[Stored data entries]
--- START ---
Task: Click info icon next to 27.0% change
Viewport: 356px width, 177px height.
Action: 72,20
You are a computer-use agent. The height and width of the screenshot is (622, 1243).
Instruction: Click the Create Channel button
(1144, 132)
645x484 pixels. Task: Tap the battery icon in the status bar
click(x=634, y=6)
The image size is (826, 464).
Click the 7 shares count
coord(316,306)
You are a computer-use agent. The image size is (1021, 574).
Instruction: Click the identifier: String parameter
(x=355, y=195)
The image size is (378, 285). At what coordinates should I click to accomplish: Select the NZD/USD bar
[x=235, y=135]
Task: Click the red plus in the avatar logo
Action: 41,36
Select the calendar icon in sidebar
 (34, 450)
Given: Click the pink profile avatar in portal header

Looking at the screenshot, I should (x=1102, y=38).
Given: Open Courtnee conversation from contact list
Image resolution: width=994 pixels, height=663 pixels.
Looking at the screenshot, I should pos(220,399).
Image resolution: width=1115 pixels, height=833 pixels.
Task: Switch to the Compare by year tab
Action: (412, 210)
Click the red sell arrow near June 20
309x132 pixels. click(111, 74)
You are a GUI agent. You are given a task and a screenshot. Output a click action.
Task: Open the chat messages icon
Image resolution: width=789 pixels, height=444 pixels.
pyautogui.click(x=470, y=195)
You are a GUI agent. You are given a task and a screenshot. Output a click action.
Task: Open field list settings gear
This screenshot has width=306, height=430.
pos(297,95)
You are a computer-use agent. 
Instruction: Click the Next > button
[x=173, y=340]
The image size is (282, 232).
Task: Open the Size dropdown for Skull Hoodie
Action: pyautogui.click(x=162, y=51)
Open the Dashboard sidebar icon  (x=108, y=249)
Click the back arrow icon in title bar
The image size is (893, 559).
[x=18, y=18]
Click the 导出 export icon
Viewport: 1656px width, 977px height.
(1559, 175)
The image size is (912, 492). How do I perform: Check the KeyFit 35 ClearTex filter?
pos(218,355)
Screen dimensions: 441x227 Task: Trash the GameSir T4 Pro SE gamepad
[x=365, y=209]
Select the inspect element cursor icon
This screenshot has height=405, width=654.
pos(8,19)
--- END ---
### Requirements
Set down these lines again exactly as they appear, covering every record.

### Worked solution
Task: Click info icon next to 27.0% change
Viewport: 356px width, 177px height.
Action: 72,20
You are a computer-use agent. The height and width of the screenshot is (622, 1243).
Instruction: Click the Create Channel button
(1144, 132)
645x484 pixels. Task: Tap the battery icon in the status bar
click(x=634, y=6)
The image size is (826, 464).
Click the 7 shares count
coord(316,306)
You are a computer-use agent. The image size is (1021, 574).
Instruction: Click the identifier: String parameter
(x=355, y=195)
The image size is (378, 285). At what coordinates should I click to accomplish: Select the NZD/USD bar
[x=235, y=135]
Task: Click the red plus in the avatar logo
Action: 41,36
Select the calendar icon in sidebar
 (34, 450)
Given: Click the pink profile avatar in portal header

Looking at the screenshot, I should (x=1102, y=38).
Given: Open Courtnee conversation from contact list
Image resolution: width=994 pixels, height=663 pixels.
Looking at the screenshot, I should pos(220,399).
Image resolution: width=1115 pixels, height=833 pixels.
Task: Switch to the Compare by year tab
Action: (412, 210)
Click the red sell arrow near June 20
309x132 pixels. click(111, 74)
You are a GUI agent. You are given a task and a screenshot. Output a click action.
Task: Open the chat messages icon
Image resolution: width=789 pixels, height=444 pixels.
pyautogui.click(x=470, y=195)
You are a GUI agent. You are given a task and a screenshot. Output a click action.
Task: Open field list settings gear
This screenshot has width=306, height=430.
pos(297,95)
You are a computer-use agent. 
Instruction: Click the Next > button
[x=173, y=340]
The image size is (282, 232).
Task: Open the Size dropdown for Skull Hoodie
Action: pyautogui.click(x=162, y=51)
Open the Dashboard sidebar icon  (x=108, y=249)
Click the back arrow icon in title bar
The image size is (893, 559).
[x=18, y=18]
Click the 导出 export icon
Viewport: 1656px width, 977px height.
(1559, 175)
The image size is (912, 492). How do I perform: Check the KeyFit 35 ClearTex filter?
pos(218,355)
Screen dimensions: 441x227 Task: Trash the GameSir T4 Pro SE gamepad
[x=365, y=209]
Select the inspect element cursor icon
This screenshot has height=405, width=654.
pos(8,19)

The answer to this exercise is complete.